Bersamaan dengan lenyapnya keimanan terhadap Allah, lenyap pulalah ketenteraman dan keamanan, kebahagiaan dan kesenangan hidup. Lalu timbullah berbagai-bagai maksiat, kejahatan, kepercayaan yang sesat dan menyesatkan. Bila mereka sudah kacau dan tak aman lagi, kembalilah mereka ingin menyelamatkan diri masing masing. Karena mereka sudah lupa terhadap Allah, maka mereka tercari carilah cara memperoleh keselamatan dan ketenteraman. Akhirnya mereka buat pulalah patung berhala, dan patung patung itulah menurut para pemuka mereka yang dapat menyelamatkan mereka dari segala kesusahan dan bahaya. Akhirnya patung atau berhala itu mereka hormati, mereka mengagungkannya, mereka puji lalu sembah. Dan patung patung itulah 'tuhan', kata mereka.
Sejarah sepeninggalan Nabi Noh berulang kembali, dengan ulangan yang sama tidak ada perbezaan sama sekali. Bangsa 'Ad, begitulah namanya satu kaum yang paling derhaka di zaman itu, hidup di negeri Ahqaf, antara Yaman dan Oman sekarang ini, di bilangan negeri Arab jua.
Bangsa 'Ad ini termasyhur sekali karena besar tubuh orangnya dan kuat. Hidup di tanah yang subur, tumbuh di situ berbagai bagai tumbuh tumbuhan, mengalir di situ sungai sungai dan mata air. Masing masing mempunyai kebun yang luas, hasil bumi yang berlipat ganda banyaknya. Dengan kekayaan yang melimpah ruah itu, mereka dapat membuat rumah dan istana tempat tinggal masing masing.
Kerana kebahagiaan hidup yang berlimpahan itu, mereka lupa akan asal usul kejadian mereka, mereka tidak tahu dari mana asalnya segala nikmat dan rahmat yang berlimpah ruah itu.
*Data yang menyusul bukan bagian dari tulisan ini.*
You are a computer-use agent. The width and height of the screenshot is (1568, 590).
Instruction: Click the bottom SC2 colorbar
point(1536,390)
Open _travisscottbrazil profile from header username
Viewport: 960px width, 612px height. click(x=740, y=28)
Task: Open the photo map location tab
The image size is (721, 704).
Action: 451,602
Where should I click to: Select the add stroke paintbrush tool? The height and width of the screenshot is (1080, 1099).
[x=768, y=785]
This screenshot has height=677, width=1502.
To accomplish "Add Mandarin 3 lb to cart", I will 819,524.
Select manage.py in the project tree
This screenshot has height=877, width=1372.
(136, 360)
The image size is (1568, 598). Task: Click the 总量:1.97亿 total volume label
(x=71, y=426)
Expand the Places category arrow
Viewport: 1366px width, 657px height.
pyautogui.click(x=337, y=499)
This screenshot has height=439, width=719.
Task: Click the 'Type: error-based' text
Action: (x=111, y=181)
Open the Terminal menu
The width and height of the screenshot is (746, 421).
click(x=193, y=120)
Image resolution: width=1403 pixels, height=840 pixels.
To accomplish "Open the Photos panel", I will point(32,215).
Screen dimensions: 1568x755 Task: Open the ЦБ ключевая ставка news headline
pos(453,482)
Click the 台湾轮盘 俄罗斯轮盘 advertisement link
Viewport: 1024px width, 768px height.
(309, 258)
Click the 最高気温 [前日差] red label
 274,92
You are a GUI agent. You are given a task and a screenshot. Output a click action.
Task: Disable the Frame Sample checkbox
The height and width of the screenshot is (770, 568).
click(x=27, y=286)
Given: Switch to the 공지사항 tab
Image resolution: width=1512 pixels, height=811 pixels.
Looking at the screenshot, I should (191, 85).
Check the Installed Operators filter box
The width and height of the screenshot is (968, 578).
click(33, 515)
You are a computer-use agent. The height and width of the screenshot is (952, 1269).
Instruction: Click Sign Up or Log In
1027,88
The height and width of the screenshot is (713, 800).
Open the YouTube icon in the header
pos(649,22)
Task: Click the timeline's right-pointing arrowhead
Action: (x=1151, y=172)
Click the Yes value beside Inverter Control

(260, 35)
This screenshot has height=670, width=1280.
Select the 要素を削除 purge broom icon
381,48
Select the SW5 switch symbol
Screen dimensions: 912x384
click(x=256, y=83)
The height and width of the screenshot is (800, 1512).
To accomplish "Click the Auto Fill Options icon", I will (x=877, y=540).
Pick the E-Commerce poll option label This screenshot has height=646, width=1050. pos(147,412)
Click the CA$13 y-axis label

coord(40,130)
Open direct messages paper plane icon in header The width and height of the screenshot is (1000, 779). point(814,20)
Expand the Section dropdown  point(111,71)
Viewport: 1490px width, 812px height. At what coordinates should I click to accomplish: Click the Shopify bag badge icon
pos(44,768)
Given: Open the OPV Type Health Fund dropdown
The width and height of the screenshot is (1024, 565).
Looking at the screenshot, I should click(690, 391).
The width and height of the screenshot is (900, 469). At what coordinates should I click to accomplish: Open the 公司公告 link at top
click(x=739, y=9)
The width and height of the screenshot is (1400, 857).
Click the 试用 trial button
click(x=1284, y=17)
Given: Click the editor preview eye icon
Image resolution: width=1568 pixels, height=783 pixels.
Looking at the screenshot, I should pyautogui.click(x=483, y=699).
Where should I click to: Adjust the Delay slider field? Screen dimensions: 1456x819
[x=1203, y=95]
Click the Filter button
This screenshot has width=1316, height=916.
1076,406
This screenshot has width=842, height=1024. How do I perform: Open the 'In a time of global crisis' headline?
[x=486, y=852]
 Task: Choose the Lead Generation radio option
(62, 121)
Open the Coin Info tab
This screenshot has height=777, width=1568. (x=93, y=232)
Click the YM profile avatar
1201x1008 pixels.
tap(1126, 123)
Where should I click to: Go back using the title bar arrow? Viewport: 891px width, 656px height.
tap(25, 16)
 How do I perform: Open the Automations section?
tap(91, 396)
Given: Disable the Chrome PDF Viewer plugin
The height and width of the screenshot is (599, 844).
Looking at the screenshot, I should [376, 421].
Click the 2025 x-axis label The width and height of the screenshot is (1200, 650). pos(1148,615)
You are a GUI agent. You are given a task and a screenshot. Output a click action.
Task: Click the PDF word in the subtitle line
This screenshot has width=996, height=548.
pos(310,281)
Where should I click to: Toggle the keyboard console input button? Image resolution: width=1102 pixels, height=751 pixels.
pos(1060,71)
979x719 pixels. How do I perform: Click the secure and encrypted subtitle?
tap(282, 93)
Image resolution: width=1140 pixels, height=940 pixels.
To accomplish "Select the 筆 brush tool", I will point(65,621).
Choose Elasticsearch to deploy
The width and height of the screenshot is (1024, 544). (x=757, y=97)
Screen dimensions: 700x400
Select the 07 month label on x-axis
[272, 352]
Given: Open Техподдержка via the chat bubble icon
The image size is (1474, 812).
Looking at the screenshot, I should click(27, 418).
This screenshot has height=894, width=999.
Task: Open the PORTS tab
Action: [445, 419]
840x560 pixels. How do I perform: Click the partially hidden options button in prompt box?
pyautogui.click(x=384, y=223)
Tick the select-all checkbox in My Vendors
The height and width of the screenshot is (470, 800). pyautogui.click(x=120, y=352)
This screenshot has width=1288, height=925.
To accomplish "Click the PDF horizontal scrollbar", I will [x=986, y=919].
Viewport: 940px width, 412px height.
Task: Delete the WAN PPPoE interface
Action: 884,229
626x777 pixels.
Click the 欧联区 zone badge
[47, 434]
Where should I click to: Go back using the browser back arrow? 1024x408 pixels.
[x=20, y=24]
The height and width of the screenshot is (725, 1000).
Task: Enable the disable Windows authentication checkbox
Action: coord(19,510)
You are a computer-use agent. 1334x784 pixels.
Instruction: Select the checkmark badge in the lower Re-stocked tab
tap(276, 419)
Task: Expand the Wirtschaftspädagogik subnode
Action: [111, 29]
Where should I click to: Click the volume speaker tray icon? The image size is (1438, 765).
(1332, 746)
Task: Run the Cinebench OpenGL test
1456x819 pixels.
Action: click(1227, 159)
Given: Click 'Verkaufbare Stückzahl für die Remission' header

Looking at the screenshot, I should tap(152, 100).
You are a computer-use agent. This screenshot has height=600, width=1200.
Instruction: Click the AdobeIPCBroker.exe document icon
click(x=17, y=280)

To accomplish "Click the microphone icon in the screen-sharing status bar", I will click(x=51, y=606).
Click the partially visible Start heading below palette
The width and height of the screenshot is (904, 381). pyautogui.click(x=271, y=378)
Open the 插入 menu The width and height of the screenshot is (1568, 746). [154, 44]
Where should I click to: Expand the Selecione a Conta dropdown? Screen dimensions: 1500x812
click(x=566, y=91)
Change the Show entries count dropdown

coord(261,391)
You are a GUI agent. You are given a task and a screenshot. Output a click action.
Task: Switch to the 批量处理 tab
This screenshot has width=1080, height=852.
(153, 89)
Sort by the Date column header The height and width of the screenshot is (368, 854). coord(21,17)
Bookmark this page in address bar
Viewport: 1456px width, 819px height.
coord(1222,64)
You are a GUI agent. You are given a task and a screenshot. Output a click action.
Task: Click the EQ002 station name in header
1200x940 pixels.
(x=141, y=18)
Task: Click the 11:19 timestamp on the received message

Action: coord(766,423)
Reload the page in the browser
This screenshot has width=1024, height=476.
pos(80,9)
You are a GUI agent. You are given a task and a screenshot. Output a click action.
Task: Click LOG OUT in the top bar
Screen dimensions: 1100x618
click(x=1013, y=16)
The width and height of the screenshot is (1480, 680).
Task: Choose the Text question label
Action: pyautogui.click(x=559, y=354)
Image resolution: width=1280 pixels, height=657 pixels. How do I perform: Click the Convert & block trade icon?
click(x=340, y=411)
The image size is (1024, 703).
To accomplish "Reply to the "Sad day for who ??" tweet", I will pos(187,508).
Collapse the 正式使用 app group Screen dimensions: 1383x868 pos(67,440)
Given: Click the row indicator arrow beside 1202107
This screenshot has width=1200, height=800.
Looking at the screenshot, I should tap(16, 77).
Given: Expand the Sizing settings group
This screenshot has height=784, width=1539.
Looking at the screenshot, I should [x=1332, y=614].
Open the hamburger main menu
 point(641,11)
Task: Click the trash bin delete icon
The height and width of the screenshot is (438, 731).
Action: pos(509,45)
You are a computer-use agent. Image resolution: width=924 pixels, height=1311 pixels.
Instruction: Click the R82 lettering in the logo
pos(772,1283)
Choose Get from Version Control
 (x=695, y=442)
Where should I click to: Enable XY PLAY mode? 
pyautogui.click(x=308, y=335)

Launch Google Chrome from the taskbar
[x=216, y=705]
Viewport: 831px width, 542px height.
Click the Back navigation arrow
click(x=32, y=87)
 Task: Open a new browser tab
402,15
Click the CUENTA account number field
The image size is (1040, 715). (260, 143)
Akal mereka hanya sampai ke batu batu yang mereka buat dan gambar sendiri berupakan patung patung. Kepada batu batu itulah mereka berterima kasih atas semua nikmat dan rahmat itu, dan kepada batu itu pulalah mereka minta tolong bila di timpa kesusahan dalam hidup dan penghidupan mereka.
Bukan hanya sesat diri mereka bahkan akhirnya mereka menyebarkan kejahatan di permukaan bumi yang penuh rahmat itu. Si kuat di antara mereka menyeksa kepada yang lemah, yang besar menganiaya terhadap anak kecil, sehingga keamanan dan kebahagiaan hanya dimiliki oleh beberapa gelintir manusia saja di antara mereka, iaitu mereka yang kuat dan berani saja. Sedang orang yang lemah dan tak punya kekuasaan, hidup menderita, dengan derita yang tak terperikan lagi.
Diutus Tuhanlah kepada mereka seorang dari bangsa 'Ad itu sendiri, Nabi Hud namanya. Seorang yang lapang dada, berbudi tinggi, pengasih dan penyantun, penuh dengan kesabaran. Diajarkan kepada kaum 'Ad itu akan Tuhan yang sebenarnya, iaitu Allah s.w.t. Sedang batu batu yang mereka sembah dan cintai itu tak ada kekuasaan apa apa. Tidak dapat memberi manfaat atau mudarat, tidak mempunyai kuasa untuk berbuat apa apa. Allahlah yang selayaknya disembah dan dipuja, karena Allahlah yang menjadikan kamu dan memberi kamu rezeki, yang menghidupkan dan mematikan kamu, yang membentangkan bumi tempat berpijak, menumbuhkan tumbuh tumbuhan dan mendatangkan berbagai-bagai nikmat yang kamu pergunakan, kata Nabi Hud kepada mereka.
Sebagai manusia di zaman Nabi Noh, seruan dan ajaran Hud ini tidak dihiraukan oleh manusia 'Ad, mereka membantah dengan membangga banggakan kekayaan dan kepintaran mereka sendiri. Diperingatkan pula oleh Nabi Hud, bahawa nanti semua orang yang sudah mati itu akan dihidupkan kembali di Alam Akhirat, akan diperhitungkan kejahatan dan kebaikannya. Mana yang jahat akan diseksa dan mana yang baik akan dibahagiakan dalam Syurga yang disediakan Tuhan.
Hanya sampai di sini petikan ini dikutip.